EXERCISE REQUIREMENTS
Among the entries that follow, find every line with the word "height" and list it.

(Stored data entries)
----------------
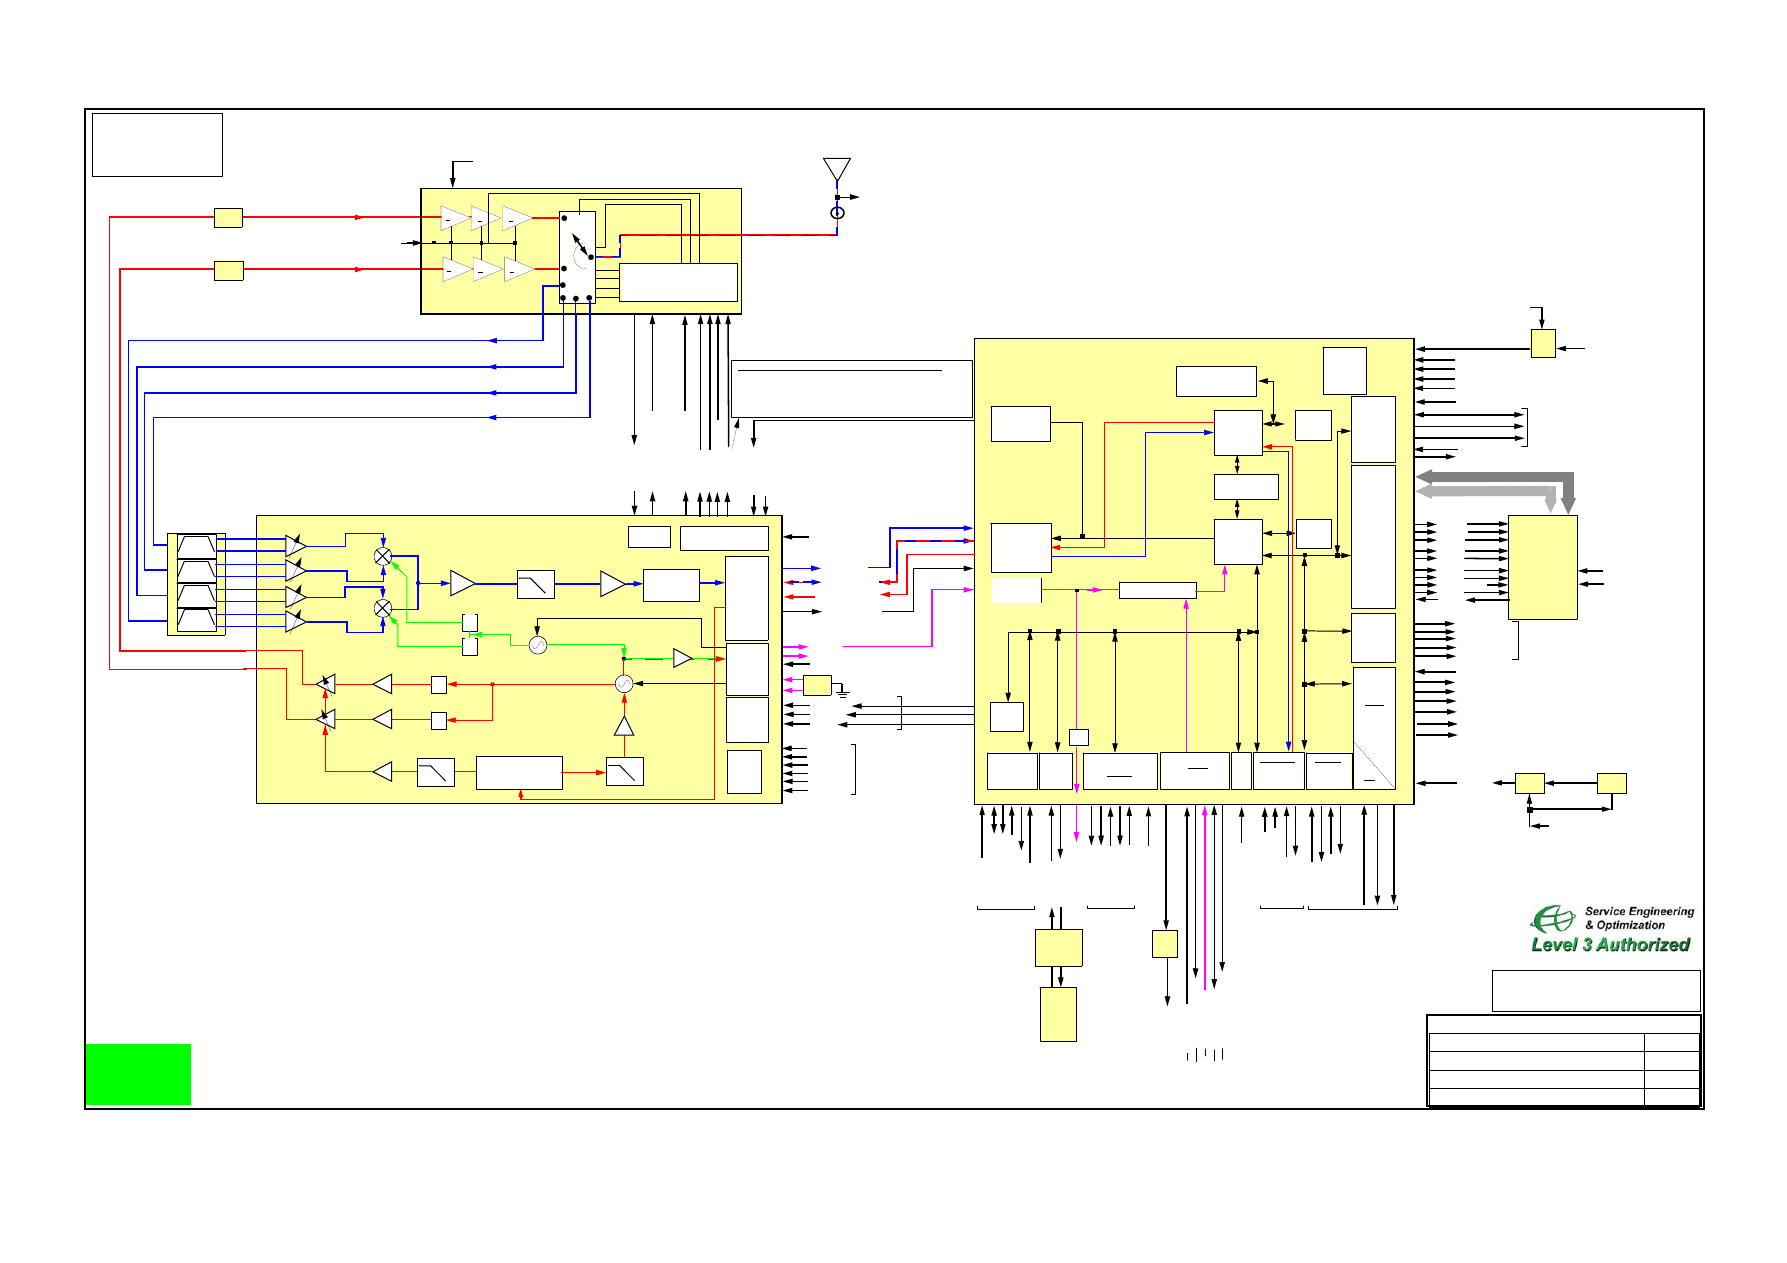Click the solid green rectangle in the bottom-left corner

tap(138, 1074)
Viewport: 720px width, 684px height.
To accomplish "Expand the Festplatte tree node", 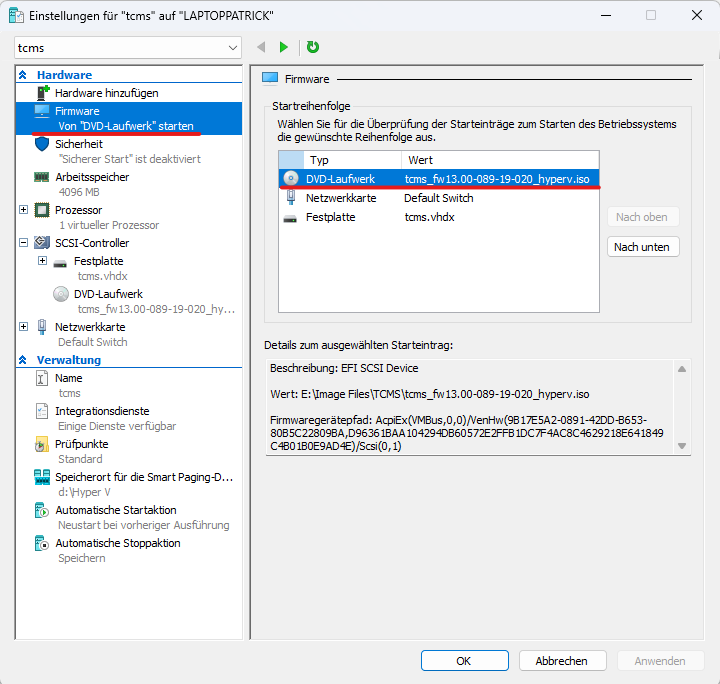I will tap(42, 261).
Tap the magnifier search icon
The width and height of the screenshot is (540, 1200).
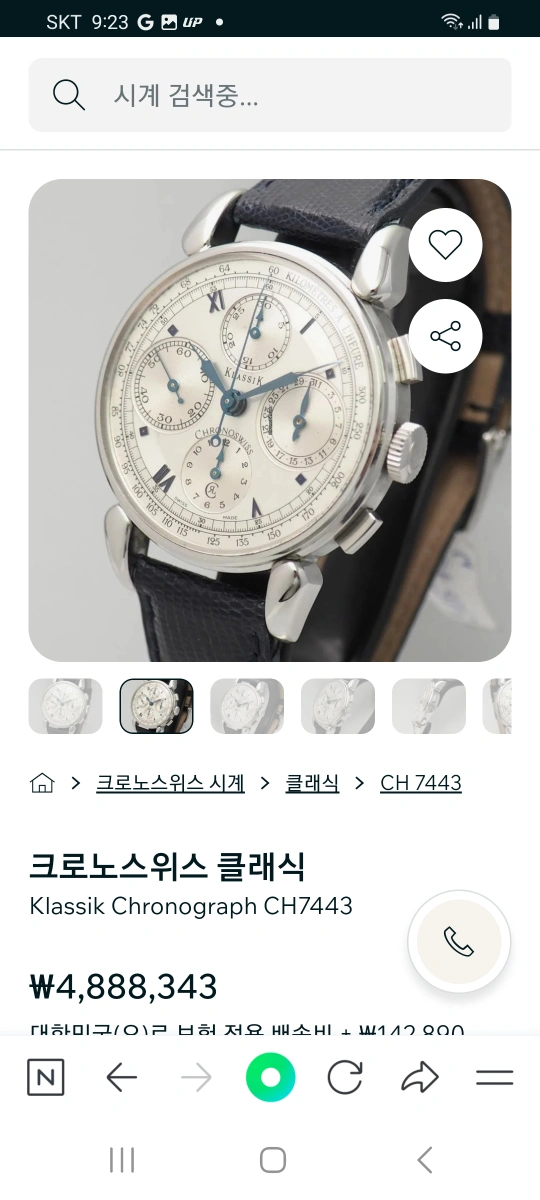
----------------
TASK OUTPUT
Viewport: 720px width, 684px height.
The width and height of the screenshot is (540, 1200).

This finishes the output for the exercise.